• Try it
Return, word for word, the line containing "Task: Click the green" and every line after it through the last line of the records below.
======== Entries provided
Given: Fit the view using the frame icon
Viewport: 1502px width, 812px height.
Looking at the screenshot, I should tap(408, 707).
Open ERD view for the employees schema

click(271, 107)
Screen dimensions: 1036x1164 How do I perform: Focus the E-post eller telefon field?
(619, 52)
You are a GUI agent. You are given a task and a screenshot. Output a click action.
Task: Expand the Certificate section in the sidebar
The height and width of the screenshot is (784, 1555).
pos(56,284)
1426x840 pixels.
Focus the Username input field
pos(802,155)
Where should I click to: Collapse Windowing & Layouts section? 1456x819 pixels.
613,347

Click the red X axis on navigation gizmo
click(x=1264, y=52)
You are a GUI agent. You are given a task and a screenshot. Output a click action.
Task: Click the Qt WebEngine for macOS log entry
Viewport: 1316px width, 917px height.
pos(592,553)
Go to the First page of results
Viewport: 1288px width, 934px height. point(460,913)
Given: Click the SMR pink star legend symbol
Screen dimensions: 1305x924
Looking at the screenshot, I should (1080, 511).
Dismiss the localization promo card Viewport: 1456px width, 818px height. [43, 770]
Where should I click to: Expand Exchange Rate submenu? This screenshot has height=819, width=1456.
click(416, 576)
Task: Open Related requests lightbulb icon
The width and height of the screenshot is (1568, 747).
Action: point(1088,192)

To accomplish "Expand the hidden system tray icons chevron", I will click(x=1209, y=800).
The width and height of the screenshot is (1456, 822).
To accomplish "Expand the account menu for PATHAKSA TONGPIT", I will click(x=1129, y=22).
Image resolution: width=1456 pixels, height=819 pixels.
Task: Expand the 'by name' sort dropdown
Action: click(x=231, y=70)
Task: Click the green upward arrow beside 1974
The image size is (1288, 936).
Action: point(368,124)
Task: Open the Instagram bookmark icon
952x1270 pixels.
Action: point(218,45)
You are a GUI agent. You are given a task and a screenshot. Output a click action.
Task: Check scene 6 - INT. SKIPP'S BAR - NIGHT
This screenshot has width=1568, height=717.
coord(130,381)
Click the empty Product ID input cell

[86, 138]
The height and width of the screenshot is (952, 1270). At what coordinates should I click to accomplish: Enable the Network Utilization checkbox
================
• Exercise result
Task: Click the green upward arrow beside 1974
The image size is (1288, 936).
Action: point(368,124)
Task: Open the Instagram bookmark icon
952x1270 pixels.
Action: point(218,45)
You are a GUI agent. You are given a task and a screenshot. Output a click action.
Task: Check scene 6 - INT. SKIPP'S BAR - NIGHT
This screenshot has width=1568, height=717.
coord(130,381)
Click the empty Product ID input cell

[86, 138]
The height and width of the screenshot is (952, 1270). At what coordinates should I click to accomplish: Enable the Network Utilization checkbox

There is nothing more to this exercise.